> [PROBLEM TO WORK ON]: Leaving out the pictures, return word for word the stretch of entries below from the line holding "Given: Open the Published status dropdown" through the line holding "Task: Switch to the 模試・テスト section".

Screenshot grounding data:
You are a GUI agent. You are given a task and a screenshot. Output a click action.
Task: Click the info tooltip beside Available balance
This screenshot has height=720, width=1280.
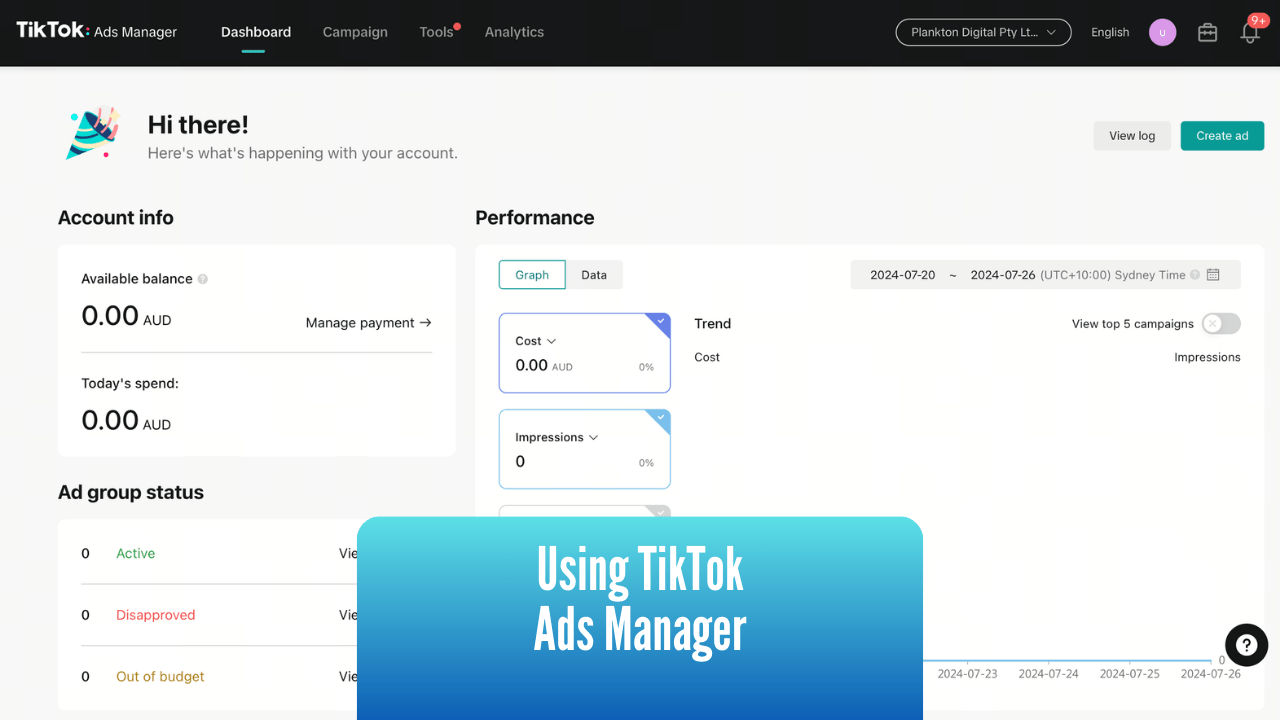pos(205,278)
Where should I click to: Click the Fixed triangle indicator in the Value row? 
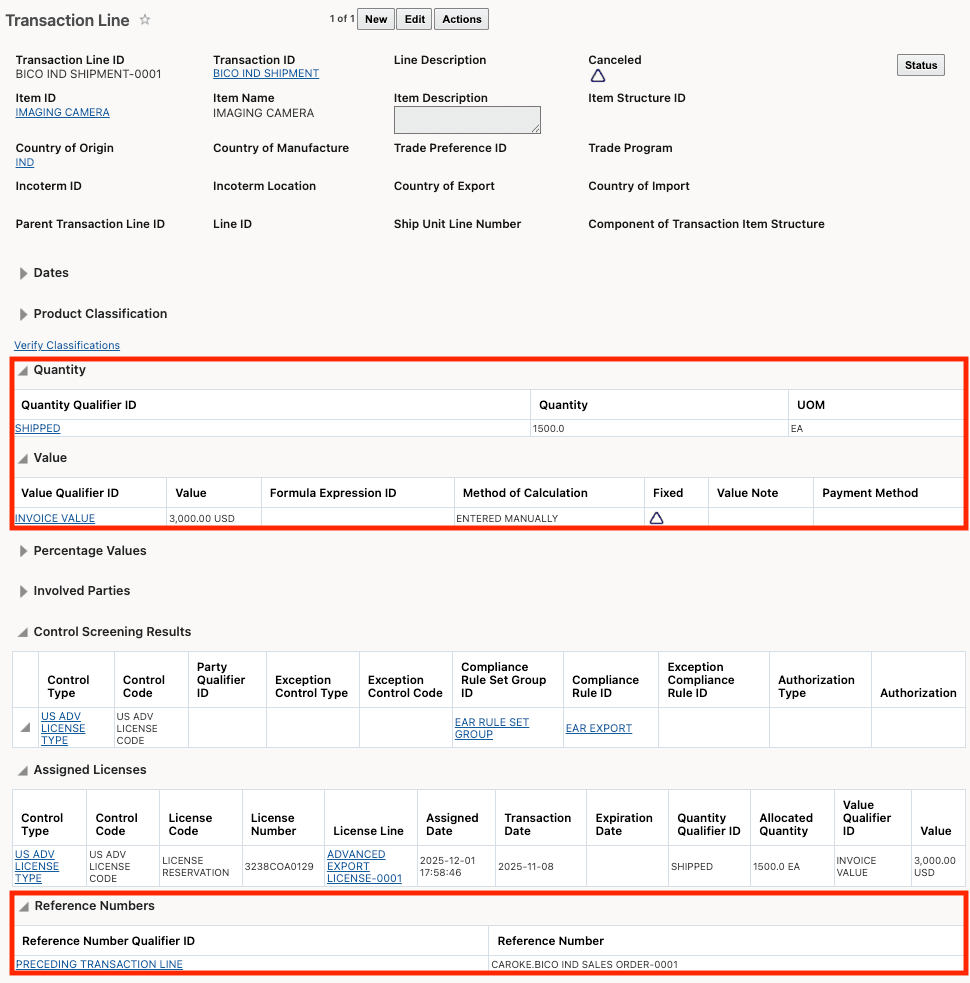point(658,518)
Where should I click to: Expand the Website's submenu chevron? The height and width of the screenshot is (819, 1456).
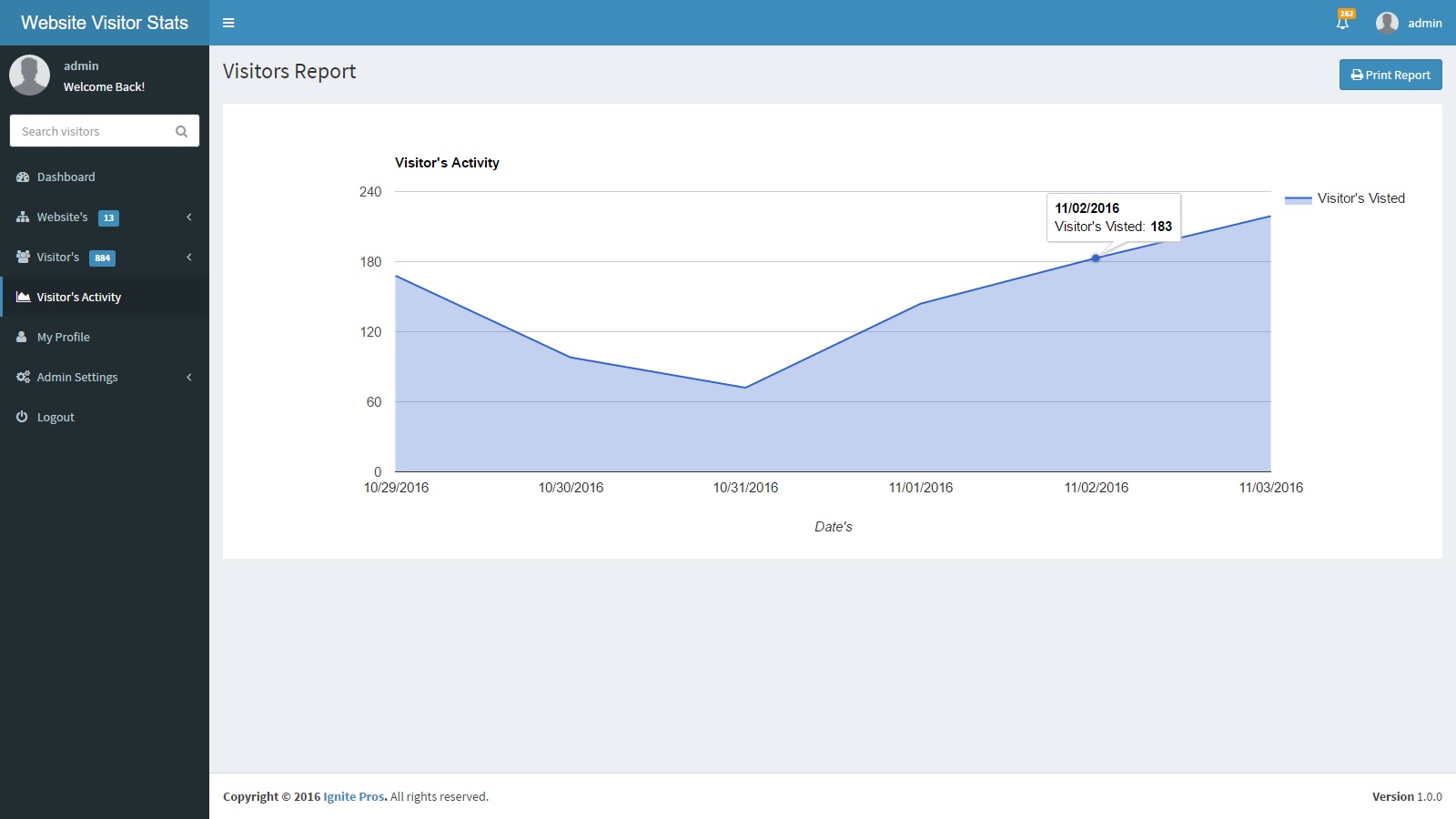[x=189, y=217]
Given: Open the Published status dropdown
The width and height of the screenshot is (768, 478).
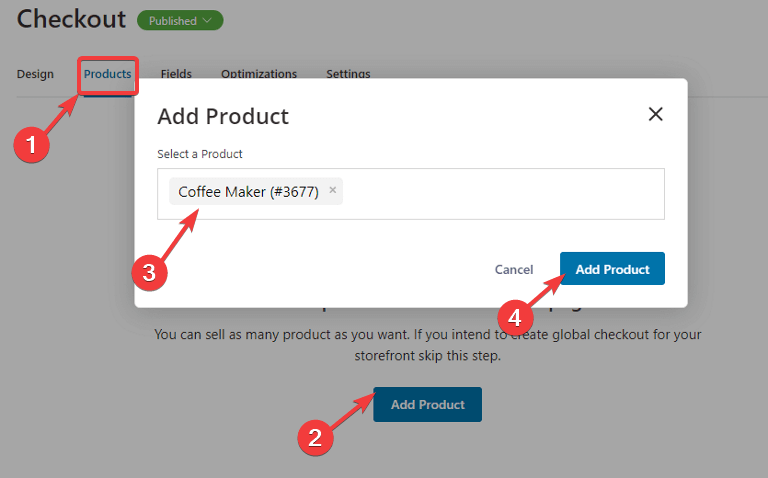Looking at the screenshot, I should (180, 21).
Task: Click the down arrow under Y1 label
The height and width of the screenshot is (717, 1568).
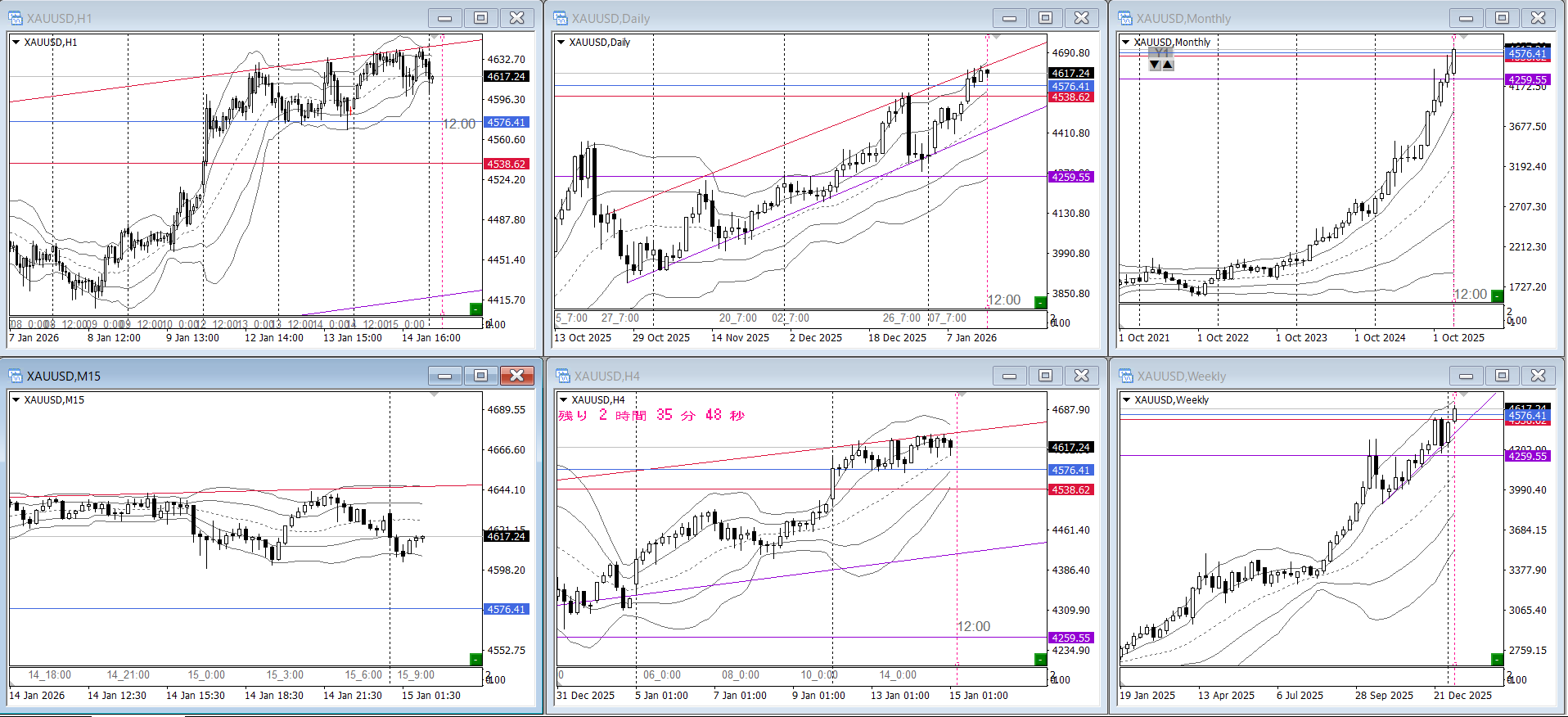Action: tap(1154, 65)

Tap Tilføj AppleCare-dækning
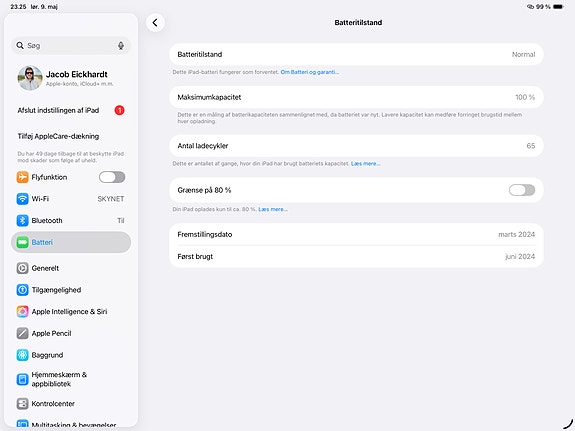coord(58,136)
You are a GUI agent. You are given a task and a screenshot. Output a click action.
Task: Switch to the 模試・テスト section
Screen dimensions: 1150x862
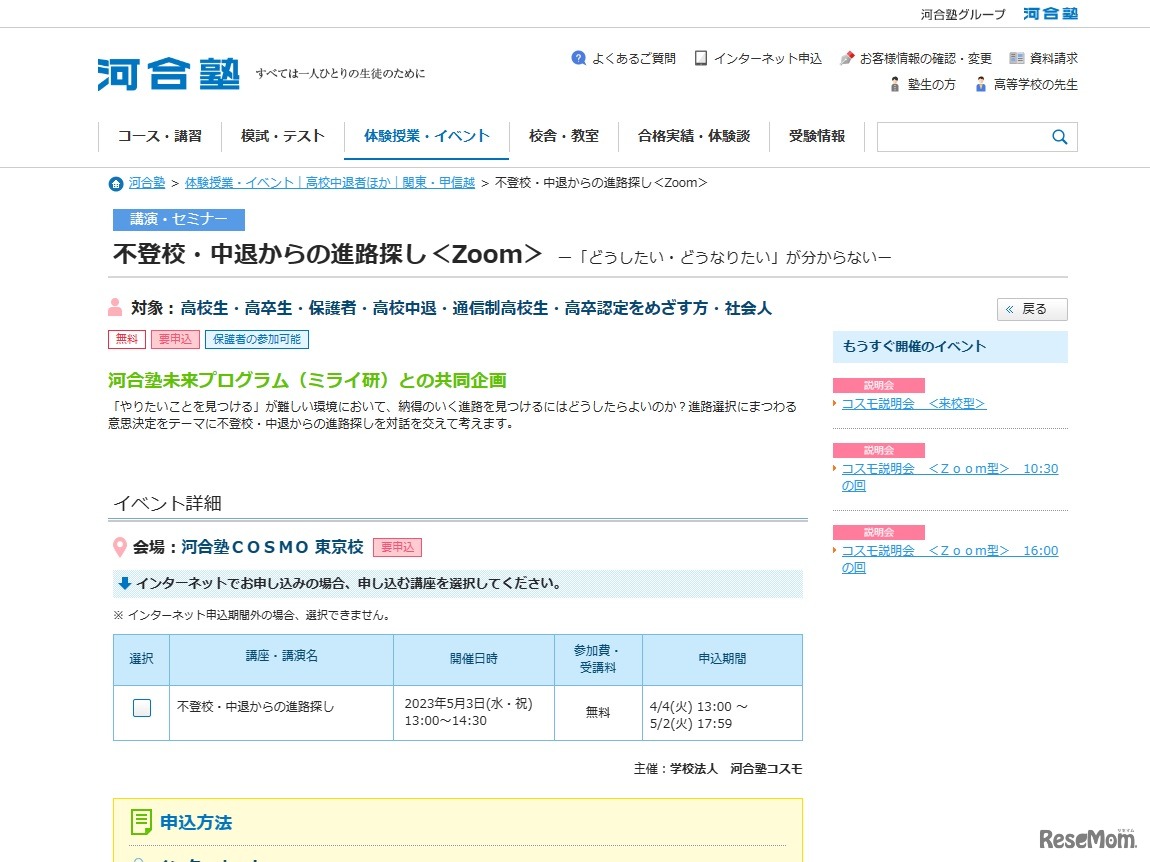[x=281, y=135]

> [EXERCISE RESPONSE]:
Given: Open the Published status dropdown
The width and height of the screenshot is (768, 478).
Looking at the screenshot, I should (180, 21).
Task: Click the down arrow under Y1 label
The height and width of the screenshot is (717, 1568).
Action: tap(1154, 65)

Tap Tilføj AppleCare-dækning
coord(58,136)
You are a GUI agent. You are given a task and a screenshot. Output a click action.
Task: Switch to the 模試・テスト section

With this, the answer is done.